У меня было самое шапочное знакомство с «пионером», первым тогда прибором для слепого полета. В нем были стрелка и шарик. Они с величайшей поспешностью реагировали на действие центробежных сил, возникающих в полете. Искусство, еще не освоенное большинством летчиков той поры, заключалось в том, чтобы, действуя рулями, держать стрелку и шарик в центре шкалы. Это было не просто. Вернее сказать — чертовски трудно. Поначалу вдруг возникало ложное ощущение виража или крена, хотя самолет шел прямо. Следуя инстинкту, летчик загонял машину в немыслимое положение. Тогда шарик «убегал» в одну сторону, а стрелка в другую, и вернуть их на место не хватало «мозгов». Если полет происходил с инструктором, он отбирал управление, восстанавливал положение, и все начиналось сначала. Легко догадаться, что получалось без инструктора.

Однако, планируя по прямой, мне удалось удержать шарик и стрелку. Думаю, главную роль сыграла Митина регулировка самолета. Он никуда не валился и не заворачивал. Мое дело было не мешать ему в движении по прямой. Но и у меня были «заслуги» — я не потерям скорости и успевал следить за высотомером. Вот и сто метров—земли нет! Ниже нельзя. Перевожу машину;

в набор и вновь выхожу на кромку. Окаменевшие мышцы расслабились, но картина, представшая глазам, рождала самые безрадостные чувства.

Бледно–голубое небо источает рассеянный свет ушедшего светила. На склонах гор и лысинах сопок лежат пепельные отсветы вечерней зари. Северная часть небосклона заметно посинела, из–за гор всплывает багровая от мороза, ущербная луна. А земля спряталась под туманом. Чего греха таить — картина жутковатая. В темнеющем небе над неведомой землей я один. Ни одна живая душа не слышит шума моего мотора, никто не придет мне на помощь. И самолета Пухова нет. Где он, что с ним? Неужто врезался? На минуту стало душно, на лбу и ладонях выступила испарина, я открыл форточку фонаря… Но дело прошлое, при всех переживаниях в моем сердце не было обессиливающего страха, мозг не цепенел от ужаса. Как бы со стороны я оценивал безвыходность создавшегося положения.

До полной темноты остались считанные минуты. Надо решаться на какое–то действие. Только оно дает шанс на спасение. Я видел склоны сопок — можно выбрать любую, но это наверняка бить машину! А если опуститься на пятьдесят метров и поискать реку? Это предел, но в этой ситуации надо рисковать.

Тщательно сопоставляю рисунок видимых сопок с картой, рассчитываю на глаз возможное удаление фарватера, выбираю точку, откуда начну планирование, и решительно убираю газ. Будь что будет!

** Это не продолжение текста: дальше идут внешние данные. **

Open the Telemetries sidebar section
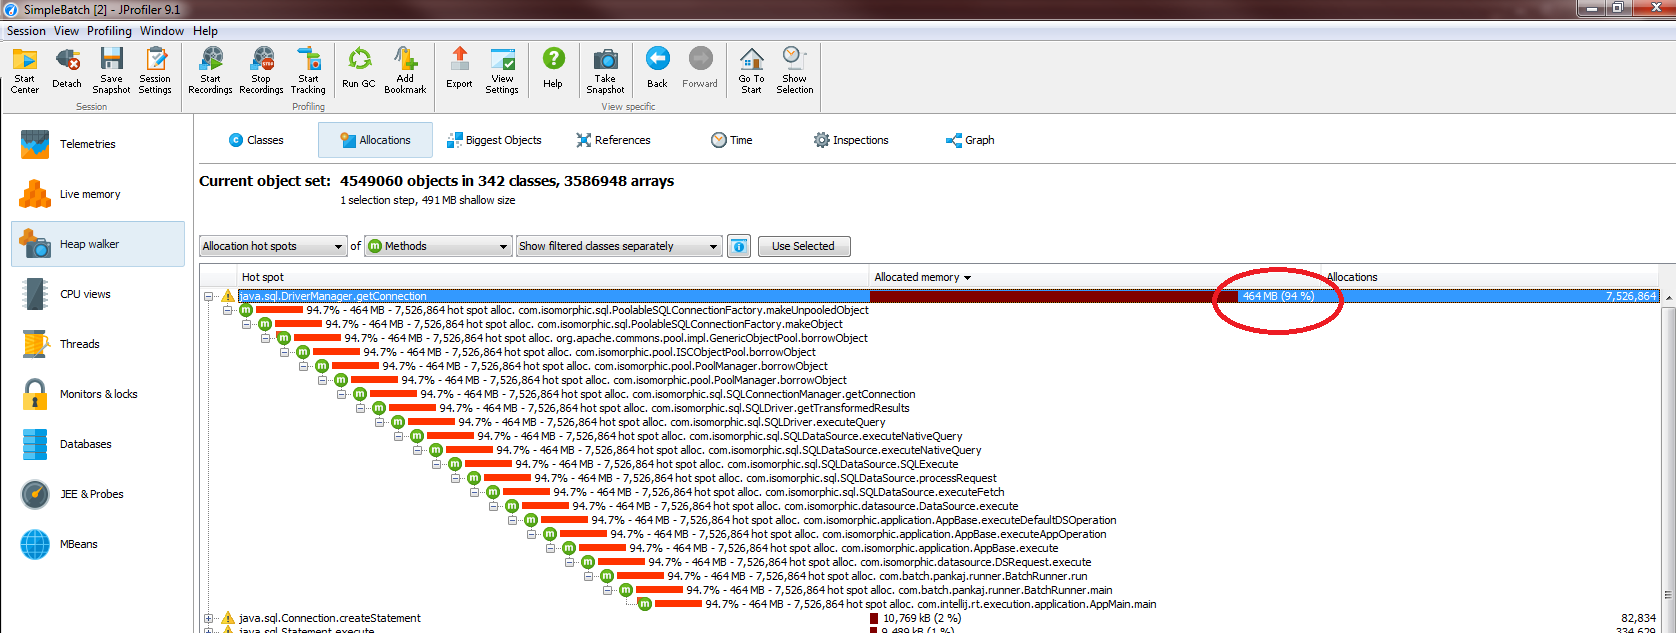 pyautogui.click(x=87, y=144)
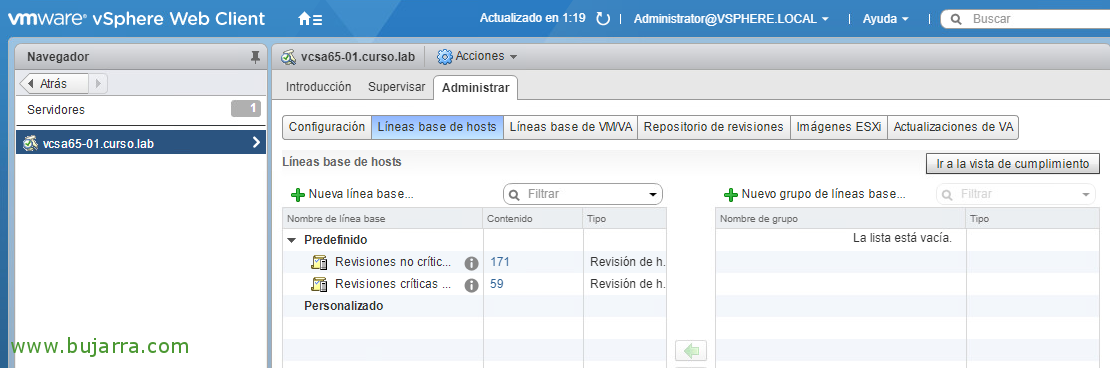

Опять вхожу в толщу тумана. Второй раз чувствую себя увереннее. Отрегулировал мотор так, чтобы он не переохладился, чтобы скорость сближения с землей оставалась минимальной, а угол пологим. 400… 300… 200… 100… Наступает решающая минута. Все окружающее из сознания исчезло. Осталось лишь то, что нужно сию секунду: сохранить скорость, удержать шарик и стрелку и мгновенно среагировать на любую неожиданность. Ноги замерзли на педалях, левая рука на секторе газа, правая на ручке управления. Руки ждали команды мозга, а тот в величайшей готовности — информации от внешней среды. Все мое существо испытывало напряжение, которого еще не бывало. Из серой мглы обязательно должно появиться что–то темное: земля, лес, гора. Это пересечет линию планирования и может стать последним, что я увижу. Я был готов перевести машину в крутой набор. Если успею…

50 метров. Все та же мгла. Сердце бьется часто и сильно. Что дальше? А ну еще чуть–чуть! Уже не гляжу на приборы. Неизменным положение самолета сохраняет мускульная память рук и ног. Все мое внимание— впереди машины. Жду неотвратимого препятствия, удара, стеклянного звона разрушения самолета и… Происходит совершенно непостижимое, потрясающее меня чудо: сбоку в поле зрения начинает проявляться нечто чернеющее необрывающейся нитью. Через долю секунды соображаю, что это — то единственное, что мне сейчас нужно, — линия берегового кустарника. Жаркая волна радости, восторга, уж не знаю, как и назвать это чувство, обдала меня и понесла. Полностью прибираю газ, вывожу машину параллельно линии кустарника и совсем неслышно, как во сне, приземляюсь на невидимую землю. Вначале только угадываю, что уже не лечу, а скольжу по снегу.